35 Bien que la pratique autotraductive soit créatrice et qu’elle génère différentes versions d’une pièce chez Blais-Dahlem, elle favorise surtout la diffusion de l’œuvre et assure son succès dans les Prairies et à l’international. C’est d’ailleurs grâce à sTain que l’écrivaine fransaskoise a été sélectionnée et invitée par le Women Playwrights International Conference à Stockholm en août 2012 pour lire sa pièce, considérée comme la seule « traduction » d’un texte français du Canada. La version française, pour sa part, n’a pas joui du même succès et a été moins bien reçue dans les milieux francophones, hormis dans l’Ouest canadien (Nolette 113). L’autotraduction devient ainsi une porte qui permet à l’auteure d’ouvrir sur le Canada et le monde anglophone. En refusant d’être satisfaite par la langue majoritaire et en choisissant de faire entendre sa voix dans sa langue maternelle, tout en étant ouverte à l’autre langue et à la rédaction de notes traductives et de surtitres (Blais-Dahlem, « Why » 92-93), Blais-Dahlem met sa plume au service du bilinguisme.

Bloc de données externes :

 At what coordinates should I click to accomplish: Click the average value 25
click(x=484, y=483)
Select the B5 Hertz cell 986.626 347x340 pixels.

36 Toutefois, bien que l’auteure prône le bilinguisme dans ses pièces, elle semble plutôt présenter un double monolinguisme dans La Maculée/sTain. Effectivement, à la fois dans le recueil et dans sTain, elle ne fait pas assez interagir les langues pour que nous puissions parler de vrai bilinguisme. Dans La Maculée, le bilinguisme est certainement mis en scène, mais sTain, pour sa part, donne davantage la place à l’anglais. Cela étant dit, Blais-Dahlem ne produit pas une copie de La Maculée avec sTain, mais un autre texte qui emploie de nouvelles stratégies et qui se distingue de la version française sur le plan macro-textuel. Quoiqu’elles se rejoignent souvent sur le plan micro-textuel, notamment par la reprise de métaphores et d’effets textuels, les versions s’affichent comme des textes autonomes. Elles sont même présentées séparément dans le recueil. Pour cette raison, la notion de point de fuite qui permet aux deux versions d’une œuvre autotraduite de fusionner et de devenir, ensemble, un troisième texte bilingue supérieur ne peut pas s’appliquer à La Maculée/sTain. Contrairement aux créations doubles de Patrice Desbiens (L’homme invisible/The Invisible Man) ou de Raymond Federman (La voix dans le débarras/The Voice in the Closet), les versions française et anglaise de Blais-Dahlem sont trop dissociées et perçues indépendamment l’une de l’autre pour que ce soit possible. La lecture des deux textes ne récompense pas le lecteur. La juxtaposition et la répétition de l’intrigue en français et en anglais ne lui permettent pas, non plus, d’accéder à un plus haut niveau de compréhension de la pièce. Pour saisir comment les éléments français et anglais peuvent se compléter, il nous faut considérer tout le recueil, c’est-à-dire le péritexte (éditorial et auctorial), de même que les textes. Dès lors, nous pouvons voir un point de fuite et, surtout, le bilinguisme de l’auteure.